Work instructions. With the pictures omitted, write out all of the listing exactly.

Source material.
§

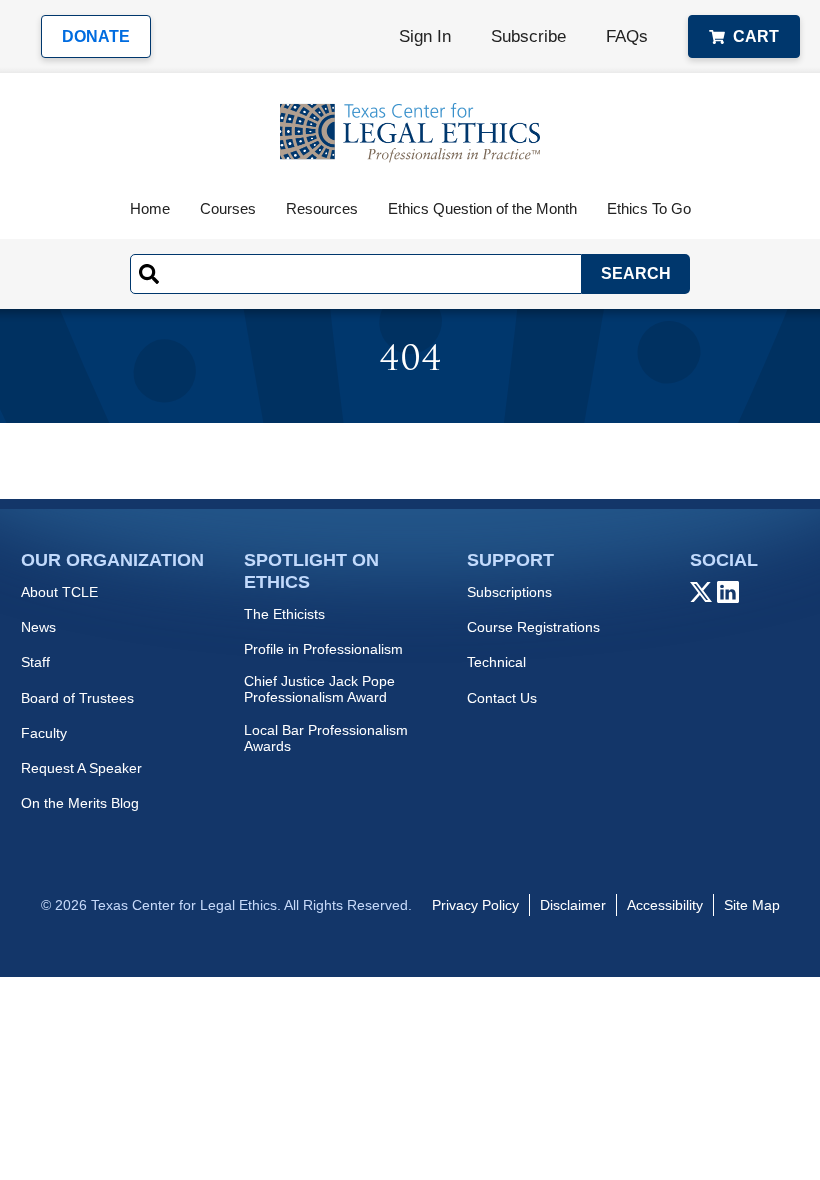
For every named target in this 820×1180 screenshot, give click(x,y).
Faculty (44, 733)
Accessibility (665, 905)
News (38, 627)
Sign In (425, 36)
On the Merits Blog (80, 803)
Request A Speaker (81, 768)
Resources (322, 208)
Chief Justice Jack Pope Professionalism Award (319, 689)
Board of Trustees (77, 698)
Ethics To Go (649, 208)
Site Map (752, 905)
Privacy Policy (475, 905)
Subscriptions (509, 592)
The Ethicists (284, 614)
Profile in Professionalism (323, 649)
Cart (756, 36)
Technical (496, 662)
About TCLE (59, 592)
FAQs (627, 36)
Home (150, 208)
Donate (96, 36)
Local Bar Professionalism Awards (326, 738)
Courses (228, 208)
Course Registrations (533, 627)
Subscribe (528, 36)
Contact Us (502, 698)
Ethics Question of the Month (482, 208)
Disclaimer (573, 905)
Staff (35, 662)
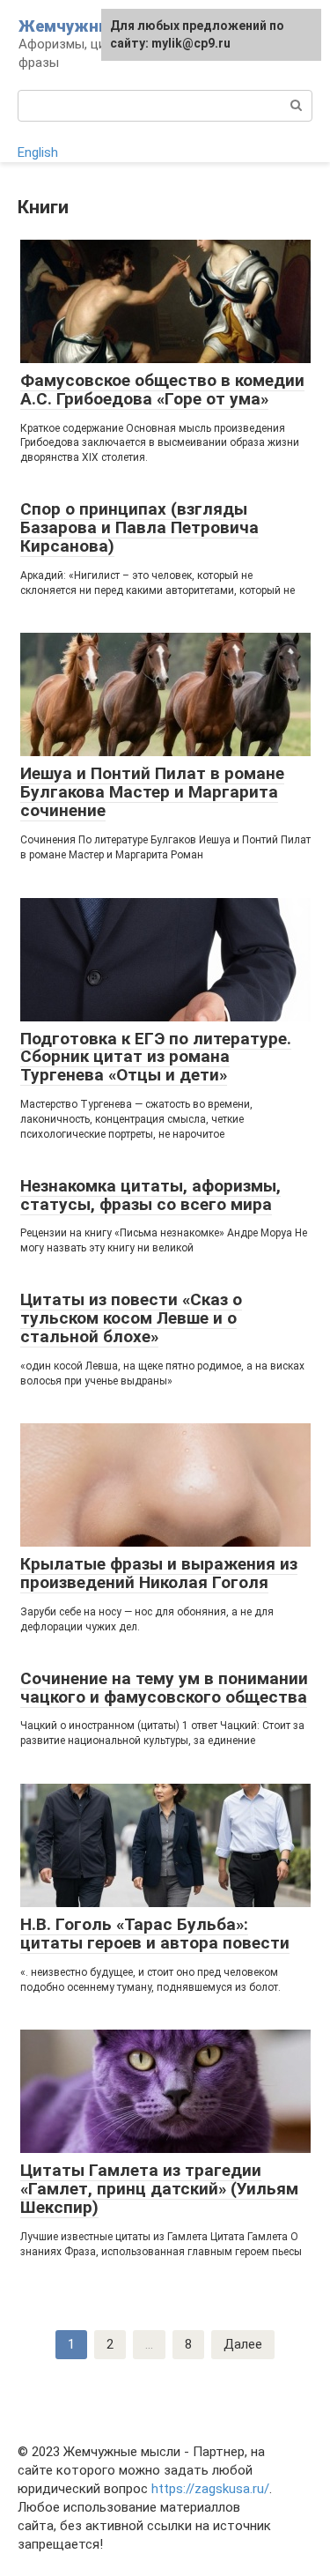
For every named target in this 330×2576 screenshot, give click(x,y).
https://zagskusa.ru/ (210, 2489)
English (38, 152)
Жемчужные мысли (98, 26)
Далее (243, 2344)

§

Task result.
For every named target in this 820×1180 screenshot, give click(x,y).
Faculty (44, 733)
Accessibility (665, 905)
News (38, 627)
Sign In (425, 36)
On the Merits Blog (80, 803)
Request A Speaker (81, 768)
Resources (322, 208)
Chief Justice Jack Pope Professionalism Award (319, 689)
Board of Trustees (77, 698)
Ethics To Go (649, 208)
Site Map (752, 905)
Privacy Policy (475, 905)
Subscriptions (509, 592)
The Ethicists (284, 614)
Profile in Professionalism (323, 649)
Cart (756, 36)
Technical (496, 662)
About TCLE (59, 592)
FAQs (627, 36)
Home (150, 208)
Donate (96, 36)
Local Bar Professionalism Awards (326, 738)
Courses (228, 208)
Course Registrations (533, 627)
Subscribe (528, 36)
Contact Us (502, 698)
Ethics Question of the Month (482, 208)
Disclaimer (573, 905)
Staff (35, 662)
For every named target in this 330×2576 screenshot, give click(x,y).
https://zagskusa.ru/ (210, 2489)
English (38, 152)
Жемчужные мысли (98, 26)
Далее (243, 2344)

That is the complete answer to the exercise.